FRAGMENTO ->
Dios se mueve, como dados en su palma el cielo y los suelos se mueven. Ese movimiento, el objeto de la lectura que busco demostrar. Porque cuanto el texto se abre sus comisuras se tensionan y los poros se dilatan, y se nos permite reconocer un estilo y los medios de encaje que devienen de una producción recién ahora determinada.
En los cuentos de Los sueños de Caín, incómodos como bocas abiertas colgando de un hilo, existen dos elementos intransitivos que ejercen fuerza de-sObrada. Me gustaría destacarlos: lógicamente, el primero de ellos refiere a una cualidad autorreferencial, mientras que el segundo, no menos reflexivo, es la hibridación genérica que nos obliga a la pausa, a la sospecha. Ambos elementos, me adelanto, corresponden al relato, en caso de haberlo, con la comúnmente llamada forma del relato.
La autorreferencialidad pone en evidencia su entramado. Los cuentos, en un proceso textualizador, van incesantemente pensándose a sí mismos, autónomamente, para luego ser potenciados por una lectoría responsable de actualizar ciertas claves. Ha habido quienes han utilizado la metáfora para referirse al lector como detective: en Los Sueños de Caín, si se ha de hallar algo, posiblemente la búsqueda pueda comenzar por la forma y la deforma que este tejido especular tiene. El lector, desde ahí, deslee un entramado de cualidades dérmicas revuelto a sus capas interiores. Y así, en un juego de espejos, tal cual quien lee: pues nos hallamos vacilantes; buscamos con qué cubrirnos; nos recogemos de frente a la piel de espejo convexo, que nos toca. Experimentamos una háptica textual. Y asumiendo la importancia de este efecto sin causa, me detengo brevemente.
Si es que se parte por la anécdota biográfica, la pro-ducción massisiana se entiende perfectamente encaminada hacia sus propios medios compositivos, pero aquella lectura tan solo restringiría el texto al archivo en torno a la vida del autor, que es ya una producción en sí misma, una traducción de la traducción, y eso vuelve todo más o menos engorroso. Tal no ocurre si comenzamos por el texto, que al igual que el decimal se repliega sin fin; al igual no ancla sino en desastre, y el desastre: el incendio que se asoma en todo doblez: la estrella muerta que reflota tras la ola de su rugosidad:
“[l]a membrana de las células orgánicas protege la individualidad de la célula, distinguiendo los cuerpos extraños, cuya entrada impide, de las sustancias parecidas o complementarias que decide admitir y asociar. Por su granulación, color, textura y olor, la piel humana presenta diferencias individuales considerables. Estas pueden ser narcisísticamente, incluso socialmente, sobreinvestidas. Permiten distinguir, en los demás, los objetos de apego y de amor y afirmarse a sí mismo como individuo que tiene su propia piel. A su vez, el Yo-piel asegura una función de individuación del Sí mismo, que le aporta el sentimiento de ser un ser único. La angustia […] de la “inquietante extrañeza” está unida a una amenaza hacia la individualidad del Sí-mismo por debilitamiento del sentimiento de sus fronteras”[1].

PROBLEMA PLANTEADO -> Prolonga el ensayo sobre los cuentos de Los sueños de Caín a partir de su última oración.

CONTENIDO DE DATOS ->
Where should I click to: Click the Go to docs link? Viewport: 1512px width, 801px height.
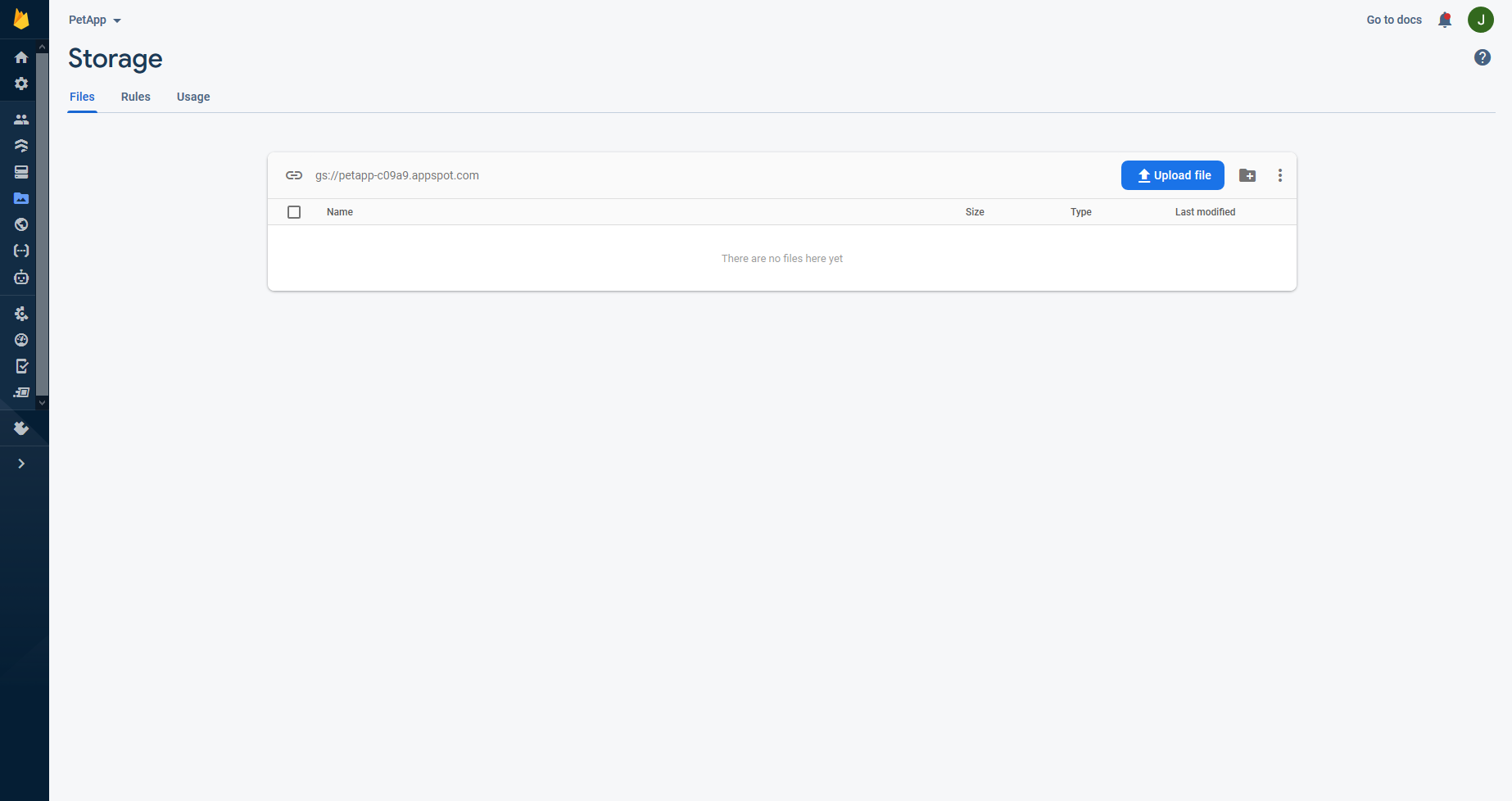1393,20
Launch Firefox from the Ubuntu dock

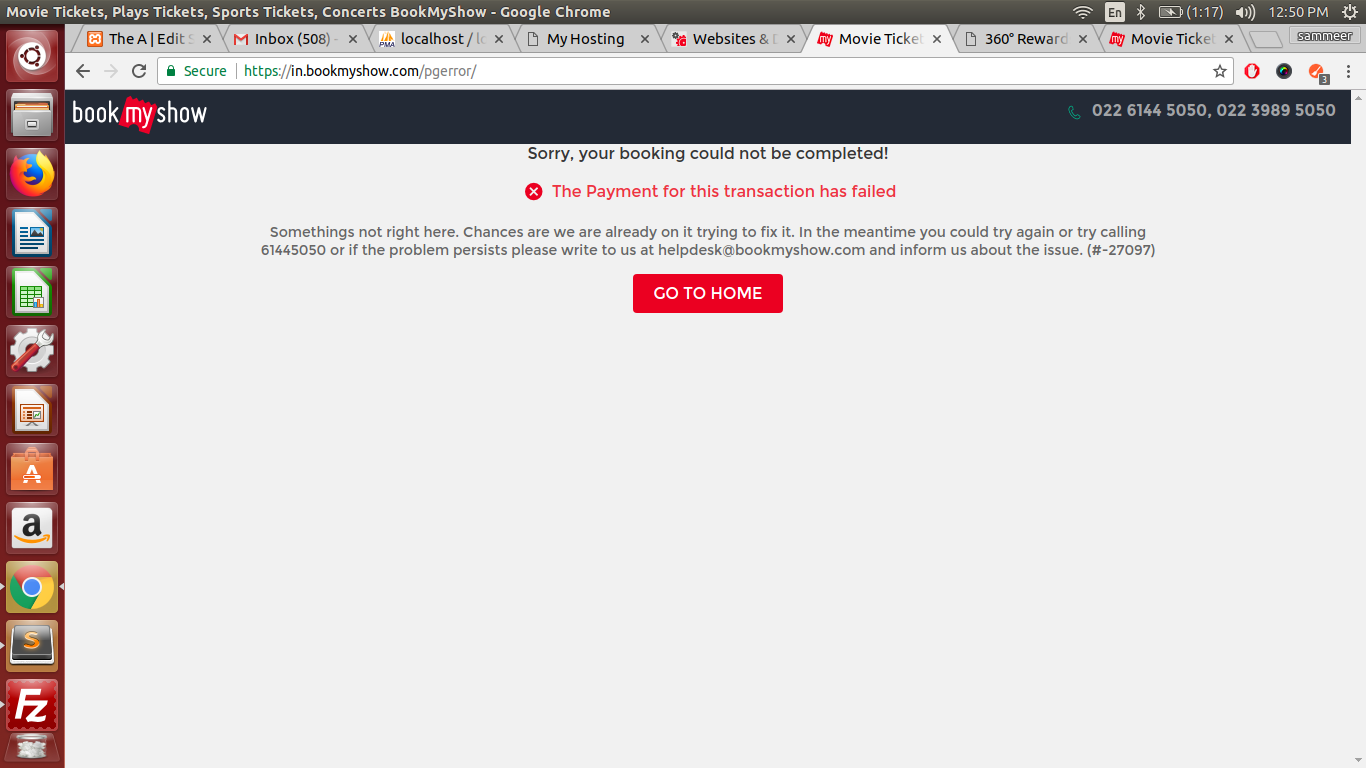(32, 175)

RESPUESTA ESCRITA ->
Concibiendo a la membrana celular como límite protector que posibilita la exclusión de cuerpos no deseados, pero a su vez como límite de ingreso en que se traslucen los objetos incorporados, la materialidad del texto puede pensarse como superficie membranal en cuyos filamentos late una matriz; una tradición o agencia contextual que lo nutre de una enciclopedia. Sea legible o ilegible da cuenta de un adentro (otro, hermético, para las esferas del discurso; tejido radical), pero simultáneamente de un afuera: el texto ha apropiado para su constitución un sin número de otros textos, indicando (u ocultando) asimismo los que ha restado, es decir, trasluciendo toda la distancia que ha establecido con ellos.
Ahora bien, el sobrentendimiento etimológico del texto como tejido, más el desplazamiento metonímico hacia una piel que se auto percibe, es un punto importante pero no restrictivo ni menos definitivo. La individuación dérmica, muchas veces pensada como estilo, puede devenir en la “inquietante extrañeza” que describe el psicoanálisis, tornándose su superficie, su soporte, en una secuencia más bien insoportable. Y en esta falta de soporte, en cada hiato del abrién d o s e, es donde cabe el trabajo creativo (posterior, pero no efecto) del lector.
Asumiendo toda lectura, dice Panero, como una per-versión, el texto massisiano hay que ultrajarlo como el cirujano examina impetuosamente el cuerpo del paciente con instrumentos quirúrgicos, cercenando y zurciendo los tejidos. Los sueños de Caín es un texto vivo en tanto abundan protuberancias, existen mutilaciones, excesos y carencias, que los lectores requerirán desentrañar para luego remendar nuevas extremidades que posibiliten una propuesta de lectura[2].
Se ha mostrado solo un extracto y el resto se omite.